Secondo il Deutsches Institut für Wirtschaftsforschung, il secondo lockdown ha avuto effetti particolarmente severi sulla salute mentale di donne e immigrati di prima e seconda generazione, che rappresentano la stragrande maggioranza degli abitanti di Mehringplatz.

Convergenza a sinistra

Basta dare un’occhiata alle promesse fatte dei partiti. Ogni anno il Wissenschaftszentrum Berlin für Sozialforschung (Wzb) conduce un’analisi comparata dei diversi programmi elettorali, quantificando il peso relativo dato a diversi temi salienti della sfida.

Quest’anno tutte le formazioni politiche pongono al primo posto la necessità di aumentare l’uguaglianza economica. Temi come la riforma del sussidio di disoccupazione e l’estensione dei servizi per l’infanzia sono stati il cuore dei dibattiti fra i candidati cancelliere, e almeno a parole tutti sono d’accordo sul bisogno di rafforzare il sistema di welfare federale.

Queste misure saranno particolarmente importanti nei prossimi anni, per i quali è prevista una ripresa economica piuttosto lenta. Un altro tema importante è la riduzione del precariato, specialmente l’abolizione dei cosiddetti Minijob, contratti con un salario inferiore ai 450 euro e slegato dai meccanismi di previdenza sociale.

Quanto di tutto ciò sarà effettivamente realizzato dipenderà dalla coalizione che riuscirà a formare una maggioranza parlamentare. Anche qui, il Wzb ha analizzato le diverse combinazioni a tre possibili, sondaggi alla mano.

Un governo Rosso-Rosso-Verde (Spd, Linke e Verdi) presenterebbe le maggiori convergenze fra partner: ben il 79 per cento dei programmi elettorali dei tre partiti combacerebbe, con numerose corrispondenze soprattutto nell’ambito della politica sociale.

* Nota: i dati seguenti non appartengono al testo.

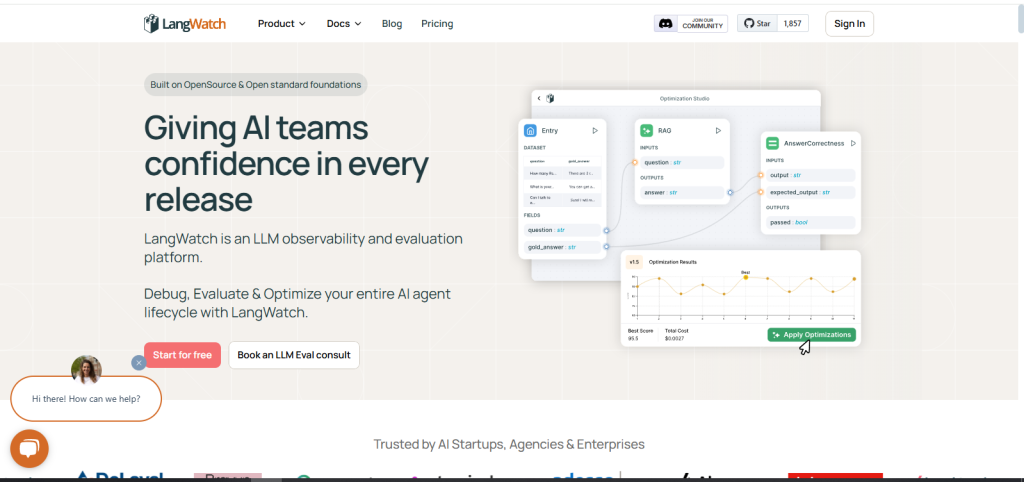Viewport: 1024px width, 482px height.
Task: Run the RAG node play arrow
Action: pyautogui.click(x=718, y=131)
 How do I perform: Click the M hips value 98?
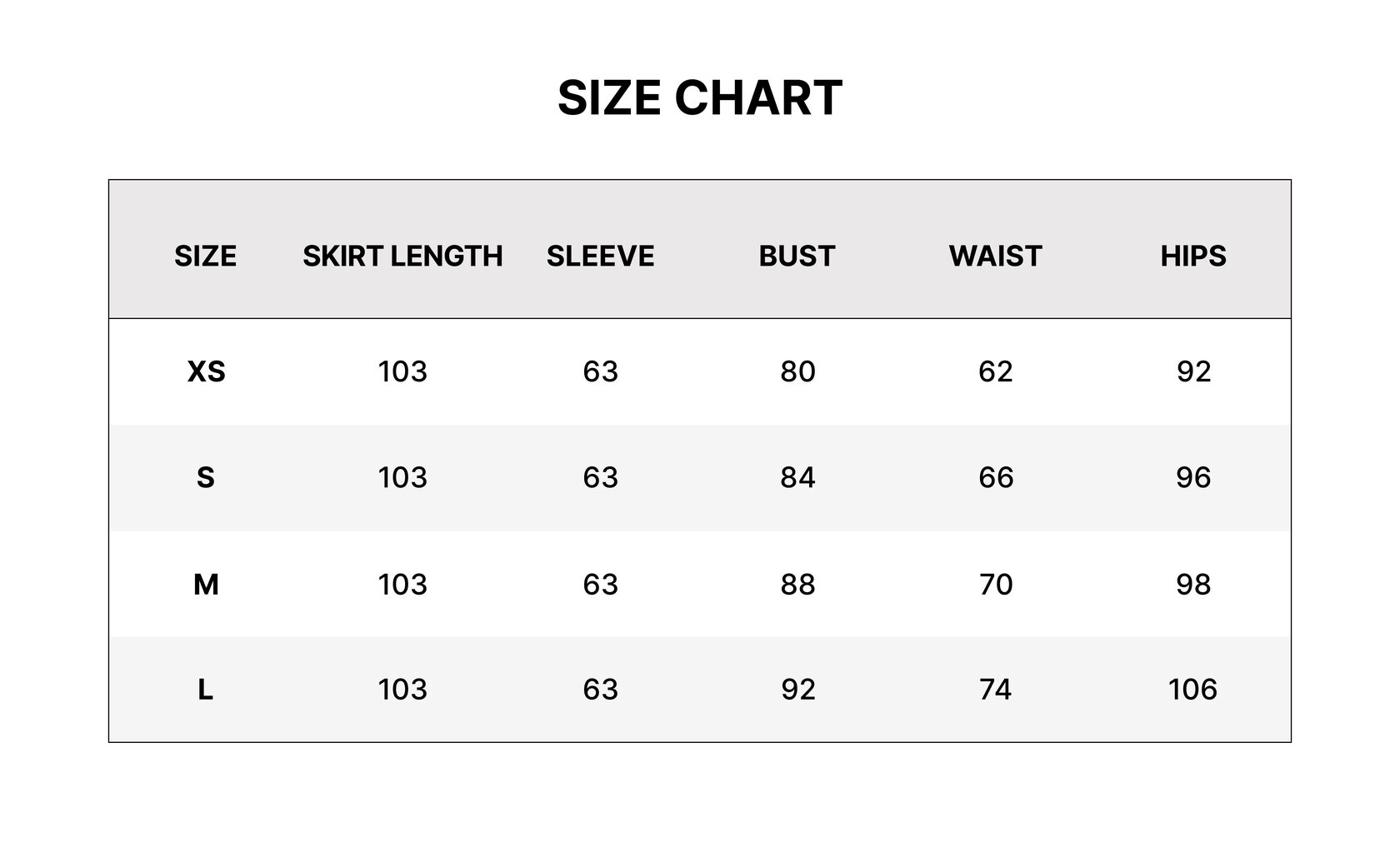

Anche un’alleanza coi liberali (il “Semaforo” con Spd e Verdi) e una coalizione Kenya (Verdi, Cdu, Spd) sarebbero abbastanza coerenti ideologicamente. La coalizione più eterogenea politicamente, e in primo luogo su welfare e sussidi di stato, sarebbe un governo Jamaica fra ambientalisti, liberali e cristianodemocratici. Lo stesso studio stima che questo sarebbe anche il governo più economicamente a destra fra quelli analizzati.